TREŚĆ ZADANIA: Streść w dwóch zdaniach zamieszczony poniżej tekst o procesji różańcowej w Czechowicach-Dziedzicach.

TEKST ŹRÓDŁOWY:

+ + + + +

Wprawdzie szli tymi samymi ulicami, co przed rokiem, i odmawiali ten sam Różaniec, ale tym razem kolejne stacje z inscenizacjami i rozważaniami prowadziły przez polską drogę do niepodległości.
Wyruszyli tuż po Mszy św. z kościoła NMP Wspomożenia Wiernych w Czechowicach-Dziedzicach, wracając myślami do 1914 r. i dnia 25 sierpnia, kiedy z Dziedzic do punktu zbornego w Cieszynie wyruszyła grupa 40 ochotników, gotowych walczyć w Legionach Józefa Piłsudskiego. Nie wszyscy z nich z pól walki wrócili, nie wszystkim było dane zobaczyć wolną Polskę. Ale ich gotowość do złożenia ofiary została w pamięci i wdzięczności mieszkańców. Miejsce, z którego wyruszyli, znajduje się niedaleko dziedzickiego kościoła, a ulica, na którą sprzed świątyni wyszła różańcowa procesja, już przed II wojną światową nosiła nazwę: Legionów. Usunęły ją władze komunistyczne, ale na wniosek mieszkańców, złożony jeszcze pod koniec lat 80., przywrócono jej pierwotne imię.
W drodze przedstawiciele róż Żywego Różańca na zmianę nieśli okazały różaniec...
Alina Świeży-Sobel /Foto Gość
Przed świątynią przypomniała o dziedzickich legionistach symboliczna scena pobłogosławienia broni i odczytany na tle potężnego orła apel pamięci przywołujący nazwiska całej czterdziestki. A byli wśród nich: Feliks Andrzejak, Jan Bolek, Karol Bohucki, Budny Andrzej, Budny Antoni, Danel Adolf, Gabryś Emil, Gazda Marceli, Gola Karol, Janik Adolf, Janusz Jan, Jarolim Franciszek, Kalarus Franciszek, Kisza Jan, Kluba Jan, Kopeć Franciszek, Kopeć Franciszek II, Krzus Franciszek, Kuś Antoni, Linek Karol, Łaszczok Jan, Łaszczok Wiktor, Nycz Jan, Paszek Karol, Przewoźnik Augustyn, Piprek Stefan, Pryszcz Wiktor, Ptaskis Piotr, Sajdok Józef, Stojek Jan, Stryczek Jan, Tomanek Karol, Tyc Ludwik, Wajgel Jan, Waca Engelbert, Wampuszyc Edward, Wardas Florian, Wardas Karol, Woleński Tadeusz, Żółkiewski Piotr.

+ + + + +

WIERSZE DANYCH:
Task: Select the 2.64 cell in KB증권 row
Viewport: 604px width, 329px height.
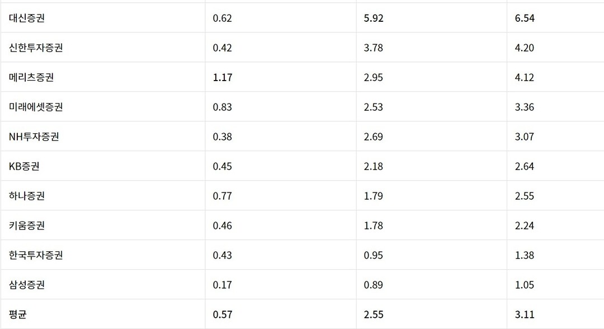Action: pyautogui.click(x=525, y=166)
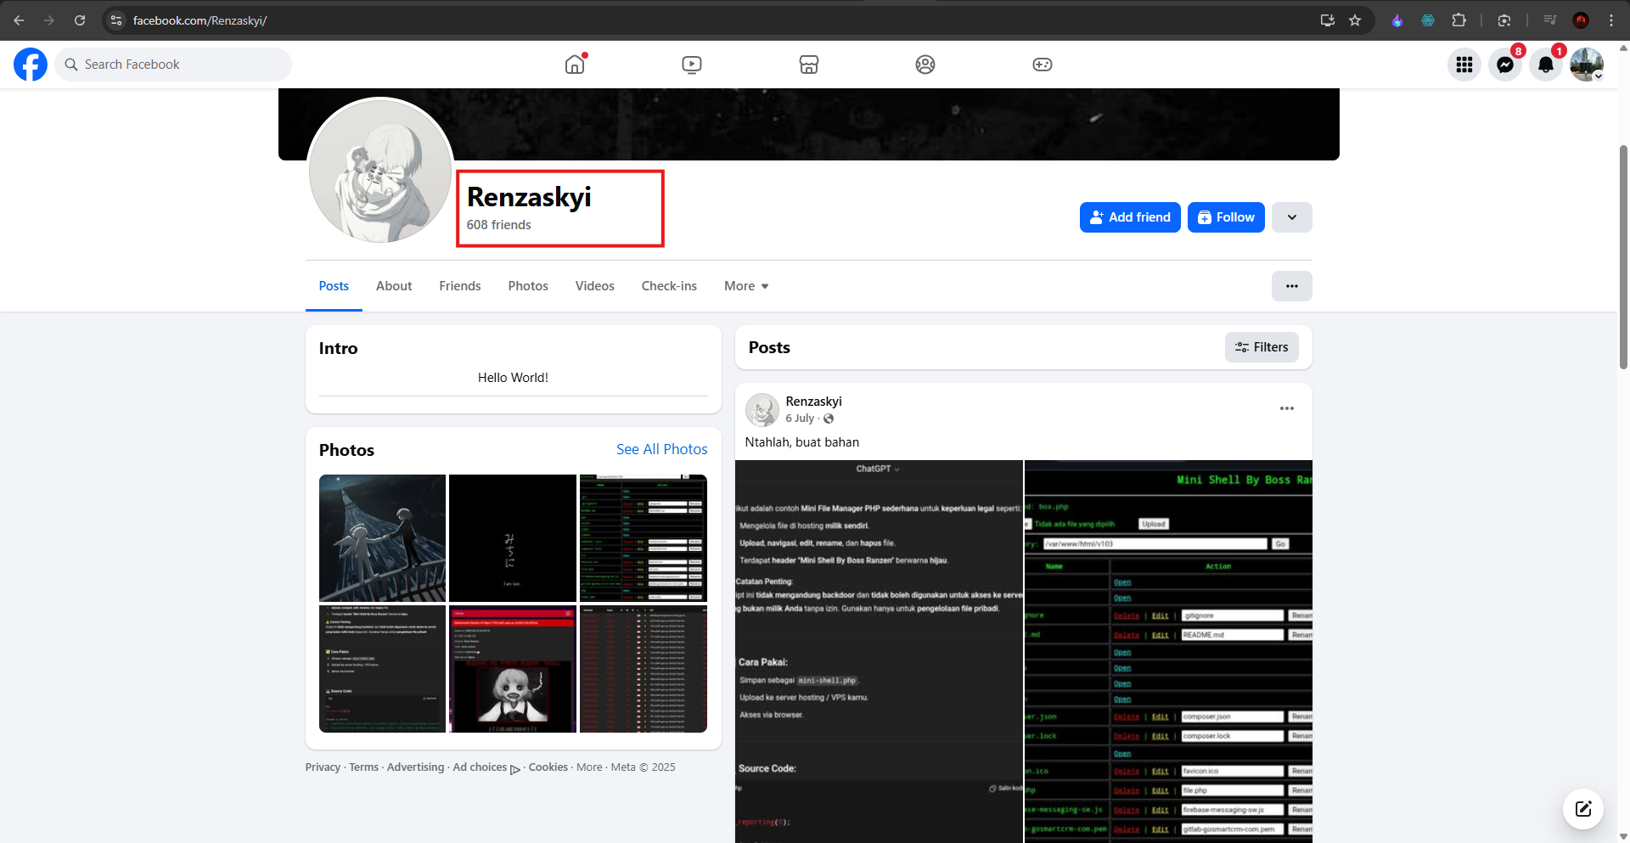The width and height of the screenshot is (1630, 843).
Task: Open the Eiffel Tower anime photo thumbnail
Action: pyautogui.click(x=382, y=538)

+ + + + +

ODPOWIEDŹ: Po Mszy św. z kościoła NMP Wspomożenia Wiernych w Czechowicach-Dziedzicach wyruszyła procesja różańcowa, której stacje z inscenizacjami i rozważaniami prowadziły przez polską drogę do niepodległości. Jej uczestnicy wspominali 40 ochotników, którzy 25 sierpnia 1914 r. wyruszyli z Dziedzic do Cieszyna, by walczyć w Legionach Józefa Piłsudskiego, a przed świątynią upamiętniono ich symboliczną sceną pobłogosławienia broni i apelem pamięci z nazwiskami całej czterdziestki.